Janet Daly writes in The Telegraph:
Whatever this is, it is not a clash of civilisations. The concept of “civilisation” scarcely comes into it. Nor is it a struggle between competing sets of values, or a religious war, or a battle with an alien culture. There is no debate here – as there was in the Cold War – about how it is best for men to live: the enemy has stated explicitly that it does not revere life at all. On the contrary, it is in love with self-inflicted death, which it sees as the highest moral achievement.

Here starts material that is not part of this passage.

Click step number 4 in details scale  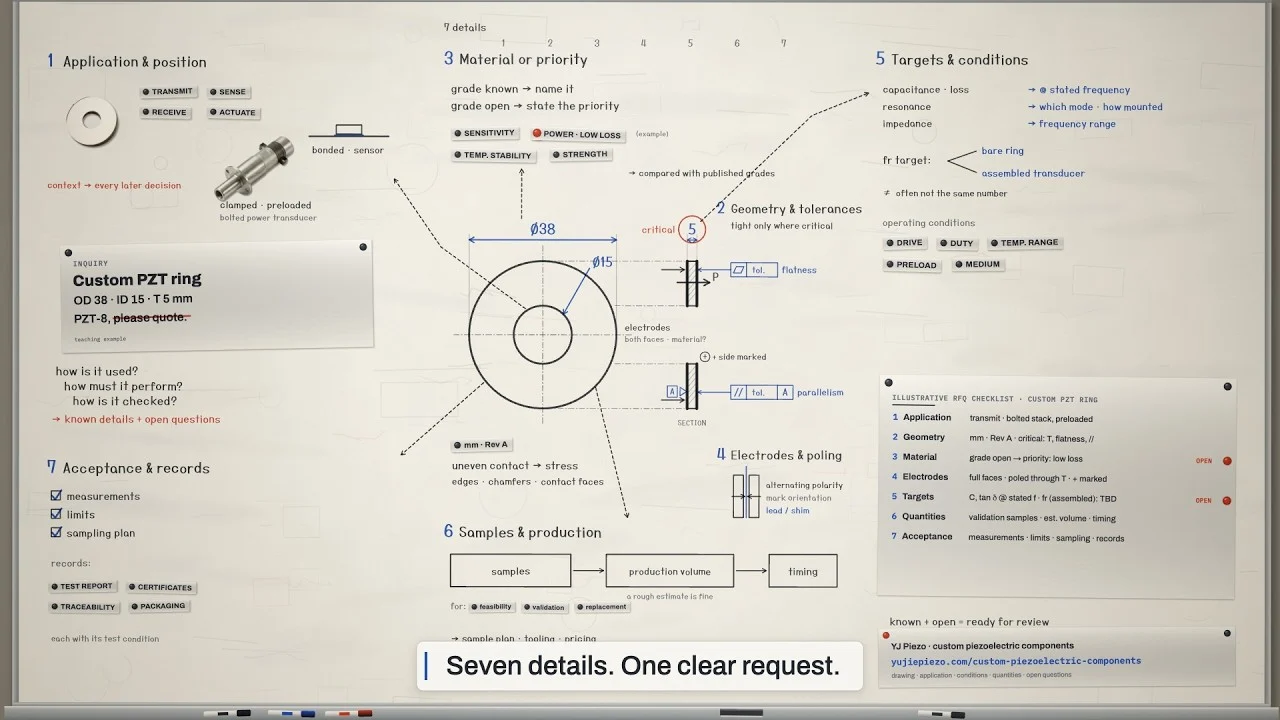(x=643, y=43)
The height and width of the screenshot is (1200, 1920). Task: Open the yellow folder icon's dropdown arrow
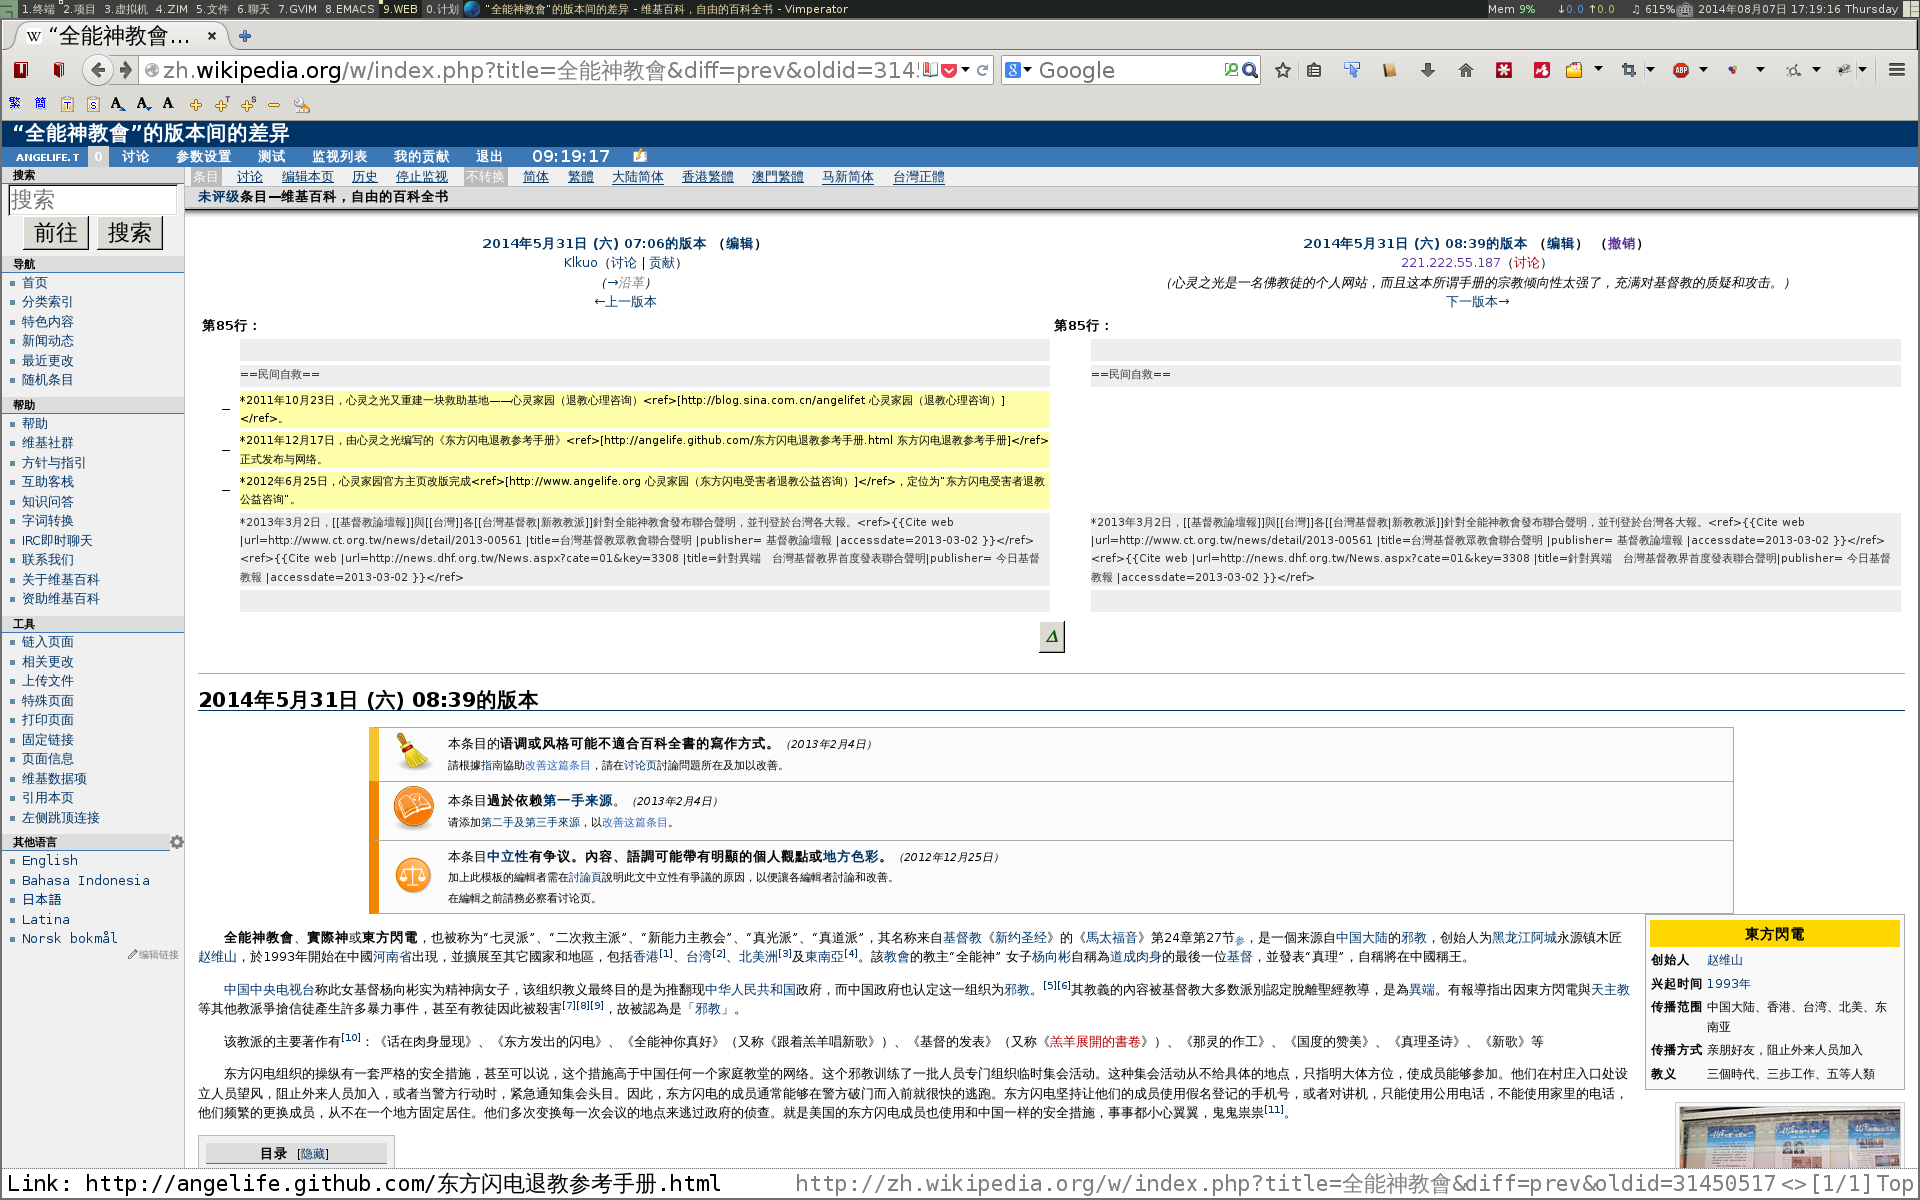click(x=1597, y=70)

This is not even war in any comprehensible sense. Where are the demands, the negotiable limits, or the intelligible objectives? It is not the modern world versus medievalism, or the secular enlightenment trying to deal with fundamentalist religion. It isn’t anything that can be encompassed in the vocabulary of coherent, systematic thought in which we are now accustomed to describe the world. This is just insanity.
There is no point now arguing about the historical or theological roots, about correct or incorrect interpretations of the Koran or even the social role of Islamic leadership. When the lucid try to impose logic on behaviour that is pathological, they will be driven into a dead end – or waste time coming to blows among themselves on matters that are no longer relevant.
France and its attitude toward Islam are already being analysed and dissected for all they are worth. Is it the willingness of the country to become involved in action in the regions claimed by Isil that has incited this terrible vindictiveness? Or the enforced secularism of the society in which such a large Muslim minority lives in alienation from national civic norms?
Was it the French military intervention in Libya, or the banning of the burka that was responsible for this havoc? Maybe none – or all – of the above. But none of this speculation is to the point. France has the honourable and consistent foreign policy that it has. It is a proudly secular republic which made the decision to separate civil life from religious observance several centuries ago for what it believed then – and believes now – to be historically sound reasons.
And what is the alternative that is being demanded? Sharia law? The subjection of women? An end to liberal democracy? Are any of these things even within the bounds of consideration? What could be accomplished by national self-doubt or criticism at this point, when there is not even a reasonable basis for discussion with the enemy?
This is the key point. Most conflicts in the past have had a potential solution. Often it was the giving up of land. Or independence. But what is the basis for discussion with the Islamic State? There is none, short of surrender.
The indiscriminate mass murder of civilians must put an end to that. The sane people of the world – even when their ultimate objectives differ or conflict – will need to join together now to stamp out, by whatever means are necessary, a threat to all varieties of civilised life.
It’s that, or face events like this every few weeks.